[Selected text]
--

In the third and final instalment of the MMA Diaries from Moscow, Karim Zidan tours the Red Square before preparing for his debut as a knight-fighting commentator.

Karim Zidan

Day 3 - Entry 1: War paintings and Vivaldi

A plan was devised prior to my arrival in Moscow: M-1 Global's head of digital services, Adel Faiz, judge Youri Lamoureux, and myself would set out on a trek to the downtown core, where we would tour the Red Square and the surrounding area. Following my previous excursions in St. Petersburg, which involved spending a winter night lost in the city with only a Russian language map to guide me, I was relieved Adel was willing to accompany me.  Adel was also a practiced historian, which made his presence almost instrumental to our full enjoyments of what was to come. On my last trip to Russia, Adel and I focused a lot of our historical conversations on the North Caucasus region.

This time, the great city of Moscow and its millennium of history would take center stage.


I arrived at the hotel lobby at 9:30 am, half an hour before our planned departure time. Interested in a quick breakfast before hours of walking, I set off for the buffet, where I found Adel seated across from my soon-to-be commentary partner, UFC veteran Ian Freeman.

A well-built man with a shaved head and a smiley face, Ian oozed comedic charisma as only an Englishman could, and it took less than a few seconds for me to feel comfortable around him. Despite his formidable appearance, it was not difficult to take a liking to Ian. The Russians clearly enjoyed his company.

Two sausages and a glass of apple juice later, I was ready to go. We were to be accompanied by another one of the M-1 staple, photographer Evgeny Yashin, who wanted to document our entire experience (the result of which you can view below). He was also the one most familiar with the city and the subway route that we needed to head down.

With our fellowship now complete, we headed towards the metro. Menacing clouds had gathered outside and I was not eager to walk down windy paths. Luckily for us, there was an indoor path to the station, a similarity Russia shares with Canada, another cold nation.

We arrived at the station, where we were handed out metro cards -- valid for two trips -- and proceeded down the underground passage towards the train. The station where we boarded looked quite unremarkable, but the train we stepped on was anything but.

We boarded a reasonably small train and were greeted immediately by a row of paintings, each positioned at equidistant lengths and illuminated with separate lighting. The impressive sight of the display alone demanded one's respect -- no one attempted to touch the inspired work.

At a quick glance, the paintings seem to be nothing more than eye-pleasing artwork that brightened up the subway. However, as I stepped closer, the symbolism behind the paintings registered with me, as did their saddening beauty -- they were paintings dedicated to the fallen soldiers of World War II. One in particular caught my attention: it was a water-painting of a Soviet soldier staring down an enemy tank as it approached him, death and destruction in its path. Behind the soldier was a dead comrade, propped up against a tree. It was a staunch and harrowing reminder of the sort of carnage that occurred across the world less than a century ago.

--

[Records provided]
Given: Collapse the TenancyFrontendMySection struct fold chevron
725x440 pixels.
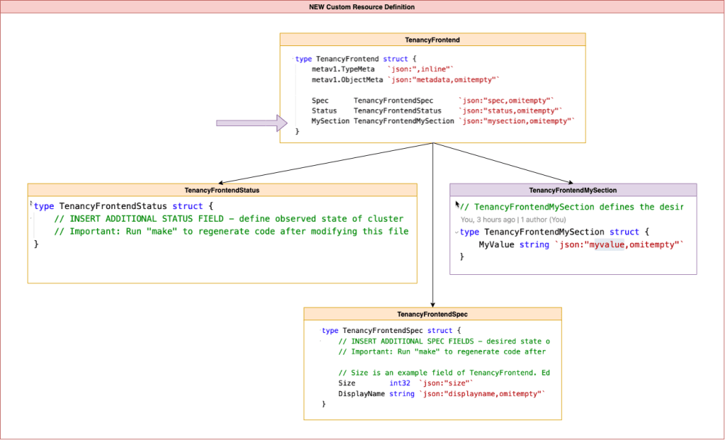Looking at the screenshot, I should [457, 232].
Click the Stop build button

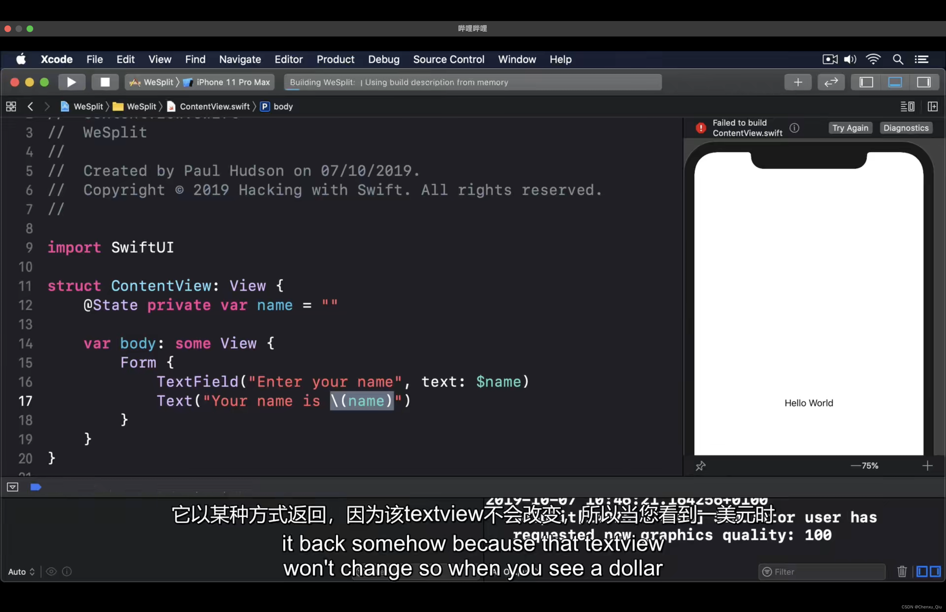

--

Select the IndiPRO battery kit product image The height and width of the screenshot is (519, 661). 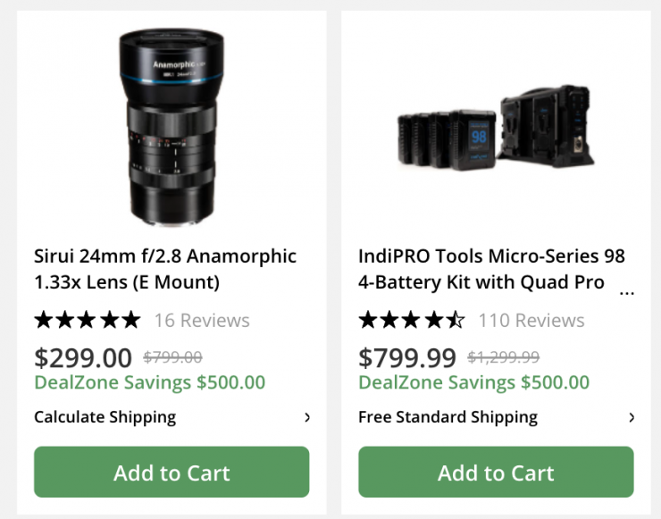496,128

--

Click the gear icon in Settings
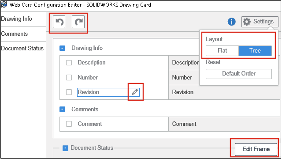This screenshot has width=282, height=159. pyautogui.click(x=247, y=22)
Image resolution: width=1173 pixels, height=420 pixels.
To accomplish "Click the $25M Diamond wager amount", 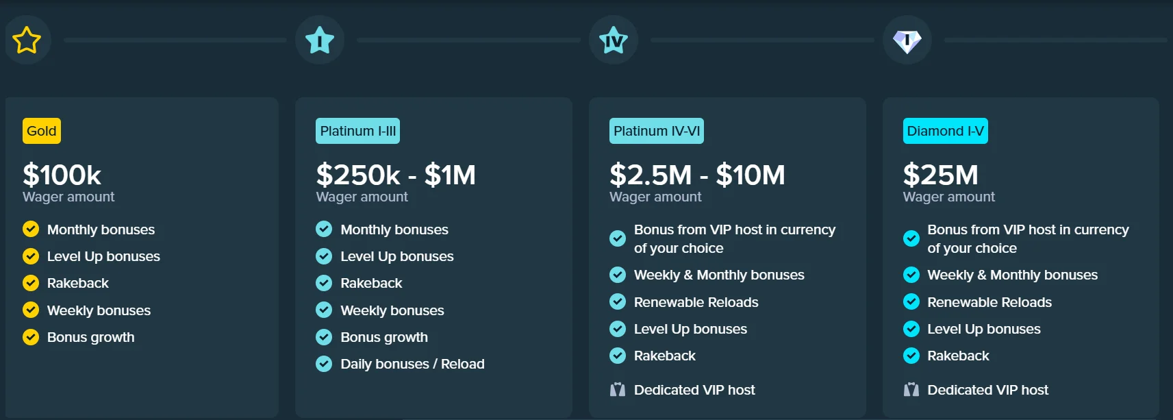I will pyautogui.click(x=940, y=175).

--

[Task instructions]
Copy everything in the Moscow diary from "In the third" down to "North Caucasus region.". The entries are separate material with no connection to the Moscow diary.

[Exercise result]
In the third and final instalment of the MMA Diaries from Moscow, Karim Zidan tours the Red Square before preparing for his debut as a knight-fighting commentator.

Karim Zidan

Day 3 - Entry 1: War paintings and Vivaldi

A plan was devised prior to my arrival in Moscow: M-1 Global's head of digital services, Adel Faiz, judge Youri Lamoureux, and myself would set out on a trek to the downtown core, where we would tour the Red Square and the surrounding area. Following my previous excursions in St. Petersburg, which involved spending a winter night lost in the city with only a Russian language map to guide me, I was relieved Adel was willing to accompany me.  Adel was also a practiced historian, which made his presence almost instrumental to our full enjoyments of what was to come. On my last trip to Russia, Adel and I focused a lot of our historical conversations on the North Caucasus region.